Europe’s debt crisis hit another milestone on Sunday when the French and Belgian governments agreed to nationalize Dexia, Belgium’s biggest bank, infusing it with billions in taxpayer money after it became the first casualty of the Greek sovereign debt crisis.

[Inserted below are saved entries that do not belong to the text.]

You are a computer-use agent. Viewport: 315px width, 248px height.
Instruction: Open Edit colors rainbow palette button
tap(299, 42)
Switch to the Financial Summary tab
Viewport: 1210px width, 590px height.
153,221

The move came as Chancellor Angela Merkel of Germany and President Nicolas Sarkozy of France acknowledged that Europe’s banks still needed billions of euros more to cushion against a possible Greek default. In meetings Sunday in Berlin, they announced that they would have a “comprehensive solution” by the time leaders of the G-20 group of nations meets in early November in Cannes, France.
“We are determined to do what is necessary to guarantee the recapitalization of our banks,” Mrs. Merkel said.
THIS MAY ASSUAGE MARKETS, BUT ONLY TEMPORARILY: YOU CANNOT SOLVE THE SOVEREIGN DEBT CRISIS WITH MORE SOVEREIGN DEBT.
AND NATIONALIZING A PRIVATE BANK'S DEBTS DOES JUST THAT.
THIS IS JUST SUBSTITUTING ONE'S NATION'S CURRENT DEBT PROBLEM WITH ANOTHER NATION'S FUTURE DEBT PROBLEM.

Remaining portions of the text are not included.